» THE PROBLEM
Which lines of the material below contain the string "Please"? Pick out each one, counting only matches with the same capitalization.

» Records from a data collection
────
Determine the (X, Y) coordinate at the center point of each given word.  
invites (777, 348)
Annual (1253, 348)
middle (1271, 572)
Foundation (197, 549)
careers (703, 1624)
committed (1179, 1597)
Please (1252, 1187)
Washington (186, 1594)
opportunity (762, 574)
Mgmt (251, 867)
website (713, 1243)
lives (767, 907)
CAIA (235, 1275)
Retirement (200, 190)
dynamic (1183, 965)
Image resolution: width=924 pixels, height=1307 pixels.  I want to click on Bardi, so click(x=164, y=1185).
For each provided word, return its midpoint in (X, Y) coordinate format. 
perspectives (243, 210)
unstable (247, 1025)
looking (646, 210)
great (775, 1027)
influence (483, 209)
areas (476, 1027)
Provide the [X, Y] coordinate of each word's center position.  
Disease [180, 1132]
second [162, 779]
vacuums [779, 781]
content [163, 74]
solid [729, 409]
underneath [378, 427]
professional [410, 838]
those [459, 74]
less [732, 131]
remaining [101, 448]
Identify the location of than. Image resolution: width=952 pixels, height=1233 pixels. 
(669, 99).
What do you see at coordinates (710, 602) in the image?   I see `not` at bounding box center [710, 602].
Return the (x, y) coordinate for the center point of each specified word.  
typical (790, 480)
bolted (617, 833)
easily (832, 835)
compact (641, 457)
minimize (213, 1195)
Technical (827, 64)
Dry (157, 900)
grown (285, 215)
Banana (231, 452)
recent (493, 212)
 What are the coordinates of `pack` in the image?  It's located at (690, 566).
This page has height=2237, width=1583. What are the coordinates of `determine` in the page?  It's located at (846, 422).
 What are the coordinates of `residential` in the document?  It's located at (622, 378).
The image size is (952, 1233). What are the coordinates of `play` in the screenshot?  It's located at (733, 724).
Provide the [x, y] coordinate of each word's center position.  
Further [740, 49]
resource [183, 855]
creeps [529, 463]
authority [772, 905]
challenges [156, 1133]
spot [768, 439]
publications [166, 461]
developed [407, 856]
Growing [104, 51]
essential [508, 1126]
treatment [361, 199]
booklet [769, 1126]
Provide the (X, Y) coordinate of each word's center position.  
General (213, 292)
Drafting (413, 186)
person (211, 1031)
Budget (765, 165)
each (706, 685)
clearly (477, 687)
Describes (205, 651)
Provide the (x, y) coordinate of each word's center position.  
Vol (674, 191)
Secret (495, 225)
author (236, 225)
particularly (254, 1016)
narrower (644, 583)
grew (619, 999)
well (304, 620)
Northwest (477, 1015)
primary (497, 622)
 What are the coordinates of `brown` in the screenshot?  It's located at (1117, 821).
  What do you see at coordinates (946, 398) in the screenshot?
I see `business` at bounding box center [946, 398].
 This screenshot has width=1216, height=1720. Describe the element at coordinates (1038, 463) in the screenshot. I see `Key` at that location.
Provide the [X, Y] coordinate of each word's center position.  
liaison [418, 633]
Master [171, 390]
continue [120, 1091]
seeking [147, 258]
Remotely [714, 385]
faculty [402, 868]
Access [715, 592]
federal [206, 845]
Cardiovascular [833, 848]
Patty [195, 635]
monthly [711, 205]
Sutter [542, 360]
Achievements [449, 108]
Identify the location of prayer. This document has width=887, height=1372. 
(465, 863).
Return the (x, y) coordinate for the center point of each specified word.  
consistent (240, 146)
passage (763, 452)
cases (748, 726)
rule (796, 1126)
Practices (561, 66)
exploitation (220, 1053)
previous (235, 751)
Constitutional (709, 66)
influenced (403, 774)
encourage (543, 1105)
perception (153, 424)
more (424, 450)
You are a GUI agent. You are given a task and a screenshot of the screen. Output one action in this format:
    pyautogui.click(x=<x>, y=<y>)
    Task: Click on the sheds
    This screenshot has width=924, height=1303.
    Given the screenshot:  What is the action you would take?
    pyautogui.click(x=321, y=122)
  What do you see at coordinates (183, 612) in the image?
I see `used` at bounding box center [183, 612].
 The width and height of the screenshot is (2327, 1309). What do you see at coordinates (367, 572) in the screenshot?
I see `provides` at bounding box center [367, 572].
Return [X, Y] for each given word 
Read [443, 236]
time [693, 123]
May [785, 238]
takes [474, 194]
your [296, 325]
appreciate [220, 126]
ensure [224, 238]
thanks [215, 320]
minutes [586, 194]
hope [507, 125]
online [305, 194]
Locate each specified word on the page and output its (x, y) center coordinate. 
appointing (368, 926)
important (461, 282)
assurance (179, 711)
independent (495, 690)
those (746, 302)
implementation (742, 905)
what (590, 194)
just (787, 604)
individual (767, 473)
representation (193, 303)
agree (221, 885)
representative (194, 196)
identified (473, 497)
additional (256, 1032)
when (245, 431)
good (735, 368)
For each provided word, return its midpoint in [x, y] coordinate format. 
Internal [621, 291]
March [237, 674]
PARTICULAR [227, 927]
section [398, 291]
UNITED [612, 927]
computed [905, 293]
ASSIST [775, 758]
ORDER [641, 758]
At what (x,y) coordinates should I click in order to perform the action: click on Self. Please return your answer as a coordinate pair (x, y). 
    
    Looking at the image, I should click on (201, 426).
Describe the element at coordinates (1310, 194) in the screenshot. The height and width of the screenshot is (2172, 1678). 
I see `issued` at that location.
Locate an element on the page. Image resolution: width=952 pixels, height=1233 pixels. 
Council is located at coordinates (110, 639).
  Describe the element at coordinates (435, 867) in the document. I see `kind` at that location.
────
» COMPLETE ANSWER
Please (1252, 1187)
At what (x,y) coordinates should I click in order to perform the action: click on Self. Please return your answer as a coordinate pair (x, y). 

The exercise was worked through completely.